Kinesiology – Kinesiology traces it roots back to the Department of Physical Training for Men and the Department of Physical Culture for Women in 1895. These departments merged in 1972 and were renamed the Department of Physical Education, which was renamed to the Department of Kinesiology in 1987. Kinesiology prepares people for careers in human-movement related fields or for advanced studies or graduate work. The kinesiology core includes classes in human movement, motor development, and the psychosocial aspects of physical activity. Students in this program can also earn the Masters of Public Health as a joint 5-year degree program.

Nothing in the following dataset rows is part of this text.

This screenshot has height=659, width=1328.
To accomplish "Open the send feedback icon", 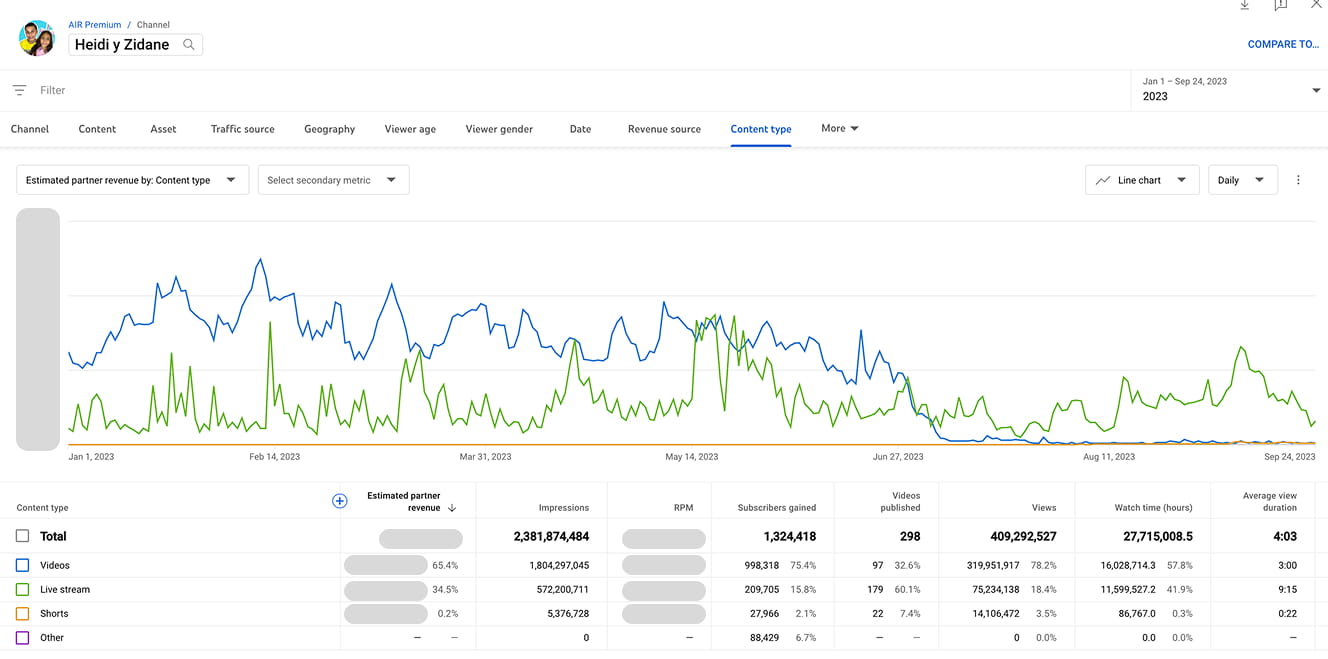I will click(x=1281, y=6).
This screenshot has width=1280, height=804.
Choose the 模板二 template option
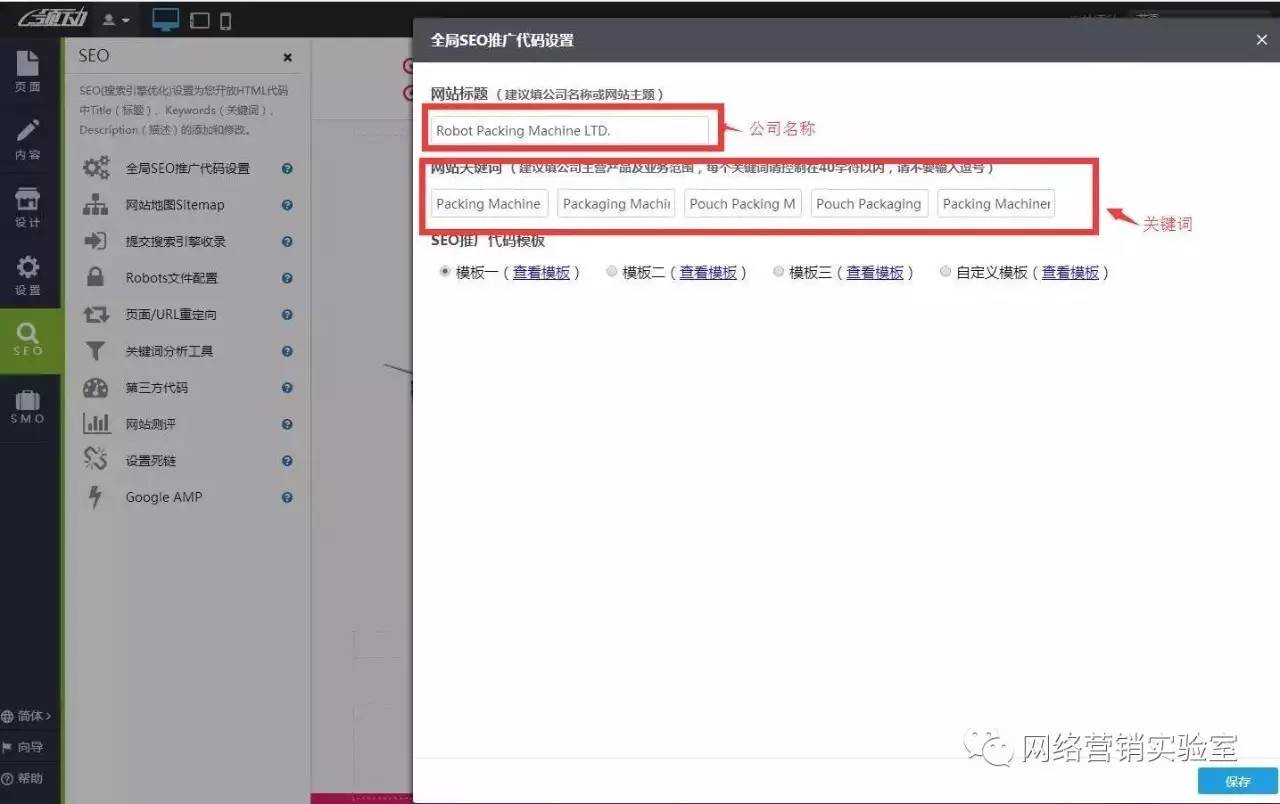(610, 271)
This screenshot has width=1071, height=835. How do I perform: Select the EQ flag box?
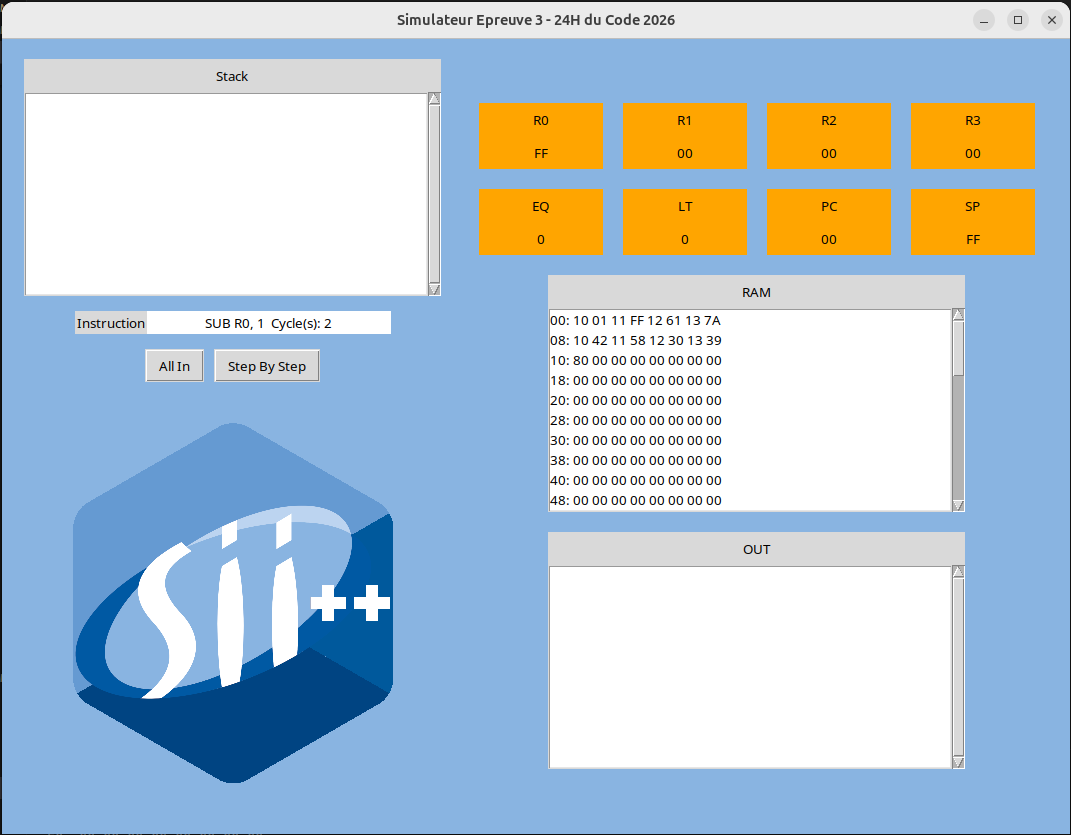pyautogui.click(x=541, y=223)
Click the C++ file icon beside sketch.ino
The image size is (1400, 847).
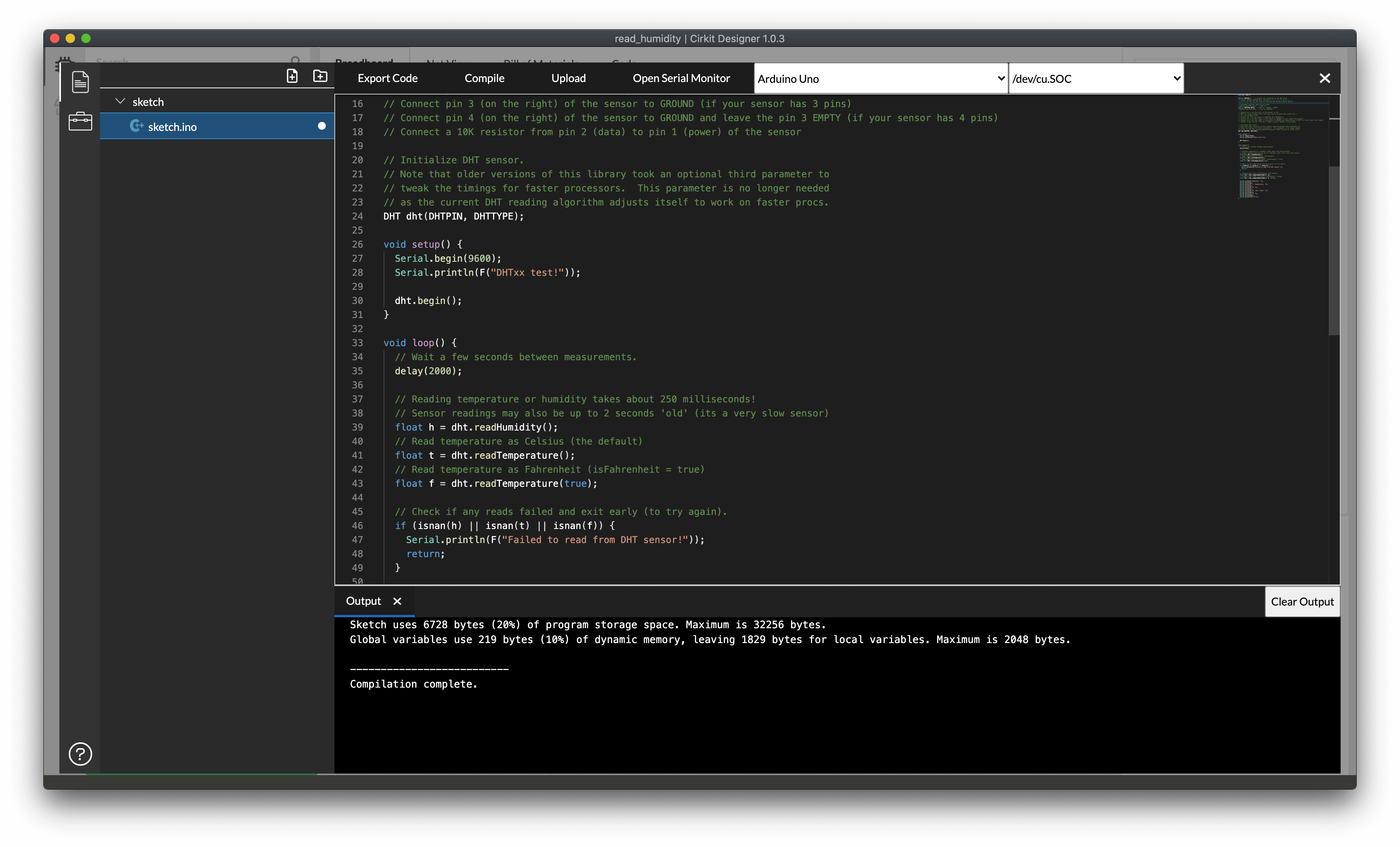pyautogui.click(x=136, y=126)
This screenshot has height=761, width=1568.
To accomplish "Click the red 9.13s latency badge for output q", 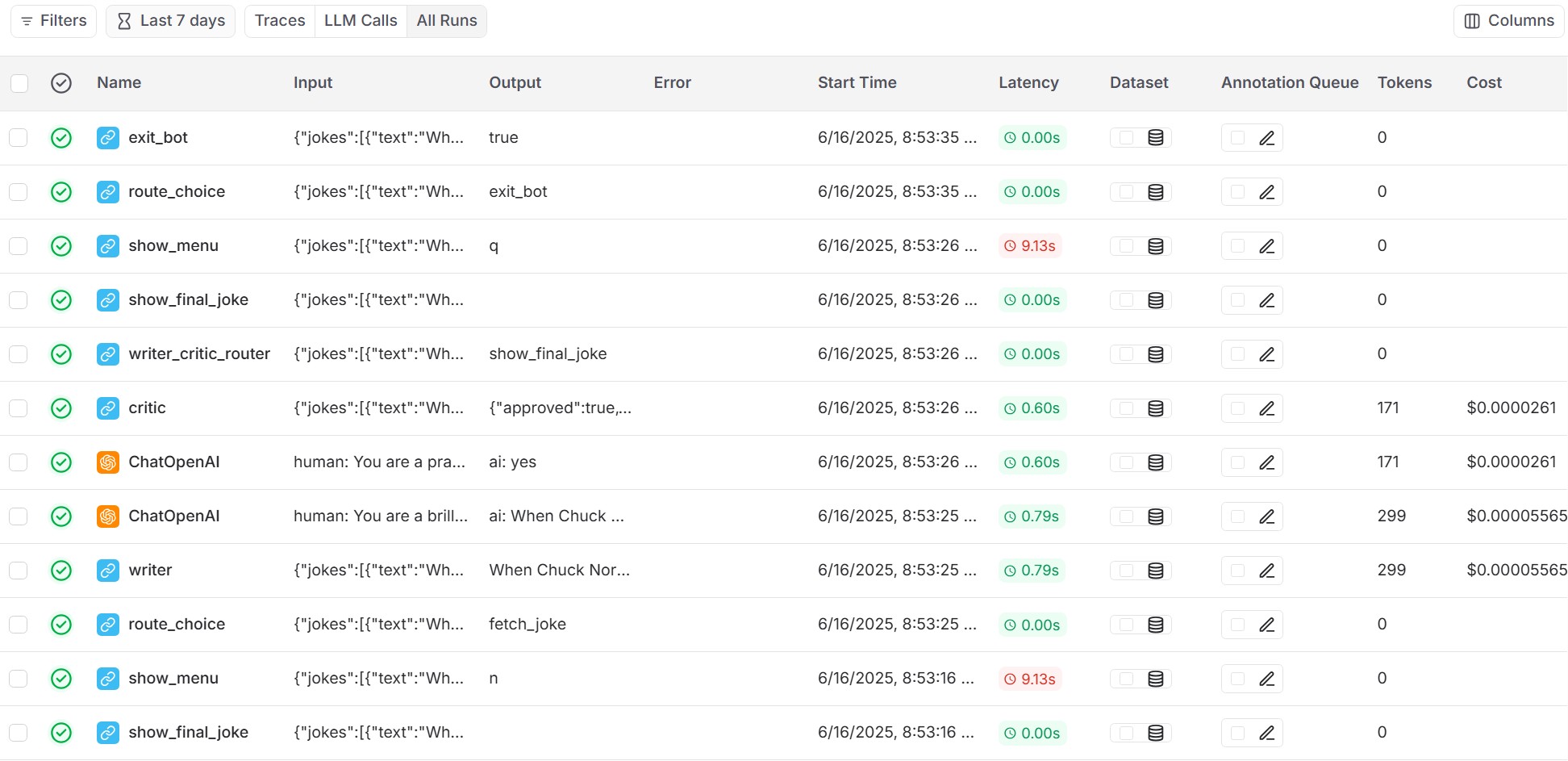I will pyautogui.click(x=1030, y=246).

Speech and Hearing Science – Originally established within the College of Liberal Arts and Sciences in 1973 as the Department of Speech Correction. It became part of the College of Applied Health Sciences in 1991 and was renamed the Department of Speech and Hearing Science. The major offers three tracks, Human Communication Sciences, which gives a broad overview of human communication, and Audiology and Speech-Language Pathology, which are pre-professional tracks for graduate school. Students in the major take courses in speech pathology, audiology, the speech mechanism and phonetics.

Recreation, Sport & Tourism – RST began in 1937 as one class called Principles of Recreation and in a matter of ten years, a Bachelor's Degree in Recreation was created. It was elevated from a program to a department in 1957, and underwent many name changes before finally settling on the Department of Recreation, Sport and Tourism in 2004. Students in Recreation, Sport and Tourism complete classes in leisure theory, management, and leadership and are offered three concentrations in recreation management, sports management or tourism management. The major prepares students to work in park, leisure and tourism management fields.